Zur Vorbereitung sind die beiden sogar einmal auf die Azoren gereist, eine Zwischenstation für alle Weltumsegler, die den Atlantik von Amerika nach Europa überqueren. Da gebe es eine richtige Gemeinschaft, die sich auf den dortigen Hafenmolen mit ihren Schiffsnamen und Daten ihrer Segeltörns verewigt. Es seien welche dabei, die 17 Jahre auf den Meeren unterwegs waren, erzählt Barbara Hillreiner.

Und wie geht es ihnen nun so kurz vor dem Start? "Im Moment ist es ein wenig stressig, weil der Termindruck da ist", sagt Hans Hillreiner, denn am 13. Juni müsse das Boot in Nürnberg sein. "Aber grundsätzlich ist es schon ein tolles Gefühl." Er hat auch kein Problem damit, alles hinter sich zu lassen und den Betrieb aufzugeben. Seiner Frau ist es momentan ein wenig mulmig: "Jetzt wird es halt endgültig."

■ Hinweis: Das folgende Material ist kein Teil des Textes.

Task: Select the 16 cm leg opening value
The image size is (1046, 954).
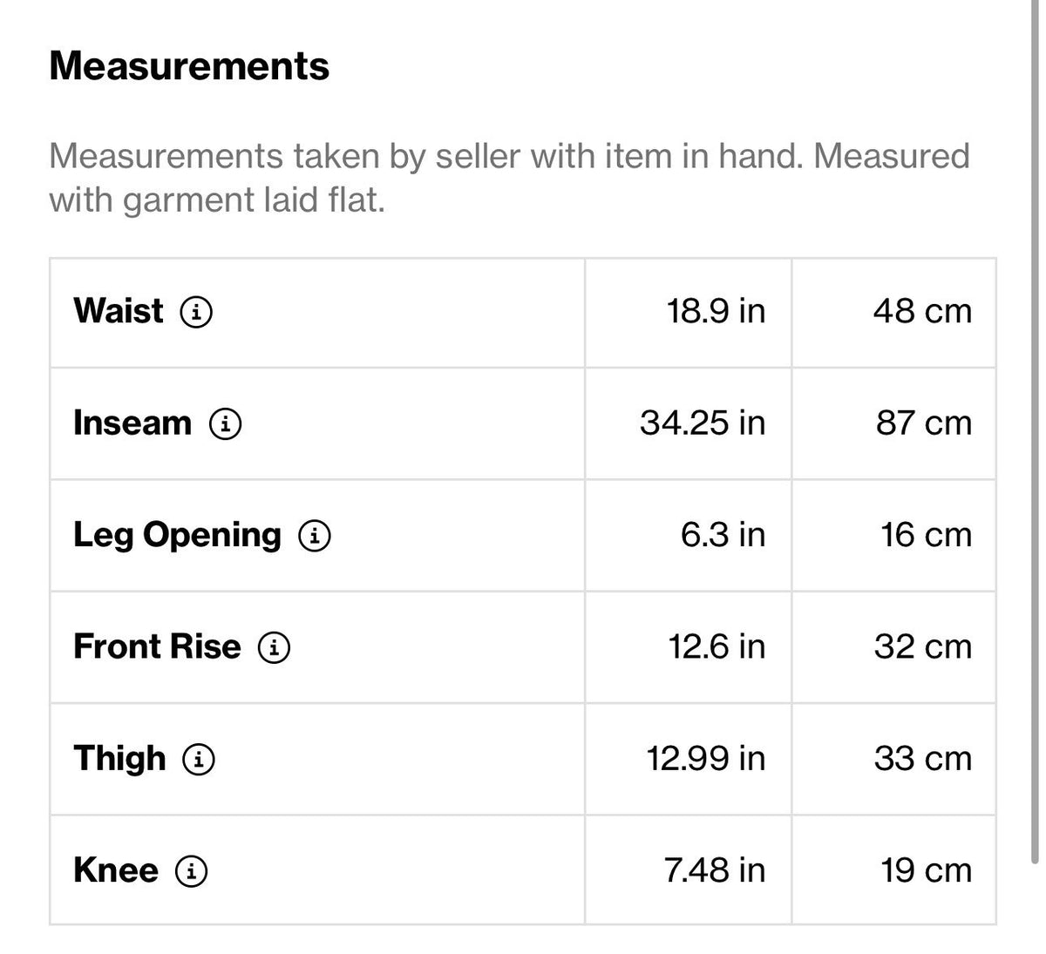Action: [x=926, y=535]
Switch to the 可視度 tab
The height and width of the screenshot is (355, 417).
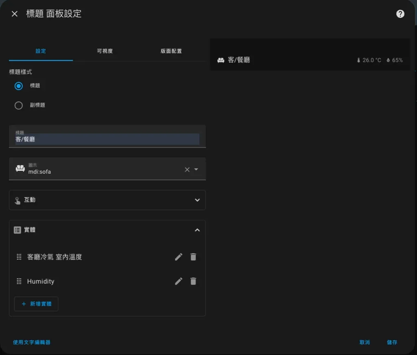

Wenn Anfang kommenden Jahres in Südfrankreich Mast und Segel gesetzt sind, dann werden die beiden Aussteiger zunächst ein bis zwei Jahre durchs Mittelmeer schippern, um Erfahrung mit dem Boot zu sammeln, "bis die Kinderkrankheiten raus sind". Die Überfahrt über den Atlantik ist für einen Dezember geplant: "Dann sind die Passatwinde günstig und die Hurrikanzeit ist vorbei." Einige Jahre wollen sie dann kreuz und quer durch die Karibik segeln, auch mal irgendwo länger bleiben und per Bus oder Motorrad ins Landesinnere fahren, um die Inseln und deren Bewohner näher kennenzulernen. Entlang der südamerikanischen Atlantikküste soll es bis Brasilien hinab gehen, ehe die Reise durch den Panamakanal in den Pazifik und weiter zur Südsee führt. Kein Problem ist in ihren Augen die Bestimmung der EU, dass sie maximal sieben Jahre außerhalb der Grenzen der Union bleiben dürfen, weil sie sonst Einfuhrsteuern für ihr Boot zahlen müssten. Denn viele Inseln in der Karibik und der Südsee gehören zu Frankreich oder Holland und somit trotz Tausender Kilometer Entfernung zur EU. Wann sie wo ankommen? Völlig egal. Die Zeit wird für sie keine Rolle mehr spielen, wenn sie erst mal auf dem Meer sind. Hans Hillreiner betont denn auch: "Termine haben wir das ganze Leben gehabt."